Within the listing below, the lines to output run from the one containing "Task: Click the chart" through the one containing "The image size is (1365, 725)."; copy them exactly and nothing else.

◆ **Exercise data**:
-------

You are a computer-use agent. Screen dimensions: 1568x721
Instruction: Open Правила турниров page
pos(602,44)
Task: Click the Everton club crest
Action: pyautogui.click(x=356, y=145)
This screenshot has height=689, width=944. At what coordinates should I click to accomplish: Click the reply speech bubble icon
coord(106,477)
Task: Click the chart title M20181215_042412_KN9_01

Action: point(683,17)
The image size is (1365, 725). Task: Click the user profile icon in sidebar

-------

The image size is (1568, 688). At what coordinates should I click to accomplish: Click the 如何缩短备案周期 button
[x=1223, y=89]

-------

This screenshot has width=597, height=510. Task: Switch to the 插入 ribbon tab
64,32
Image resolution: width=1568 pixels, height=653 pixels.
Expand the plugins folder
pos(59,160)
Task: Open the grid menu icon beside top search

-------

◆ **Exercise result**:
Task: Click the chart title M20181215_042412_KN9_01

Action: point(683,17)
The image size is (1365, 725). Task: Click the user profile icon in sidebar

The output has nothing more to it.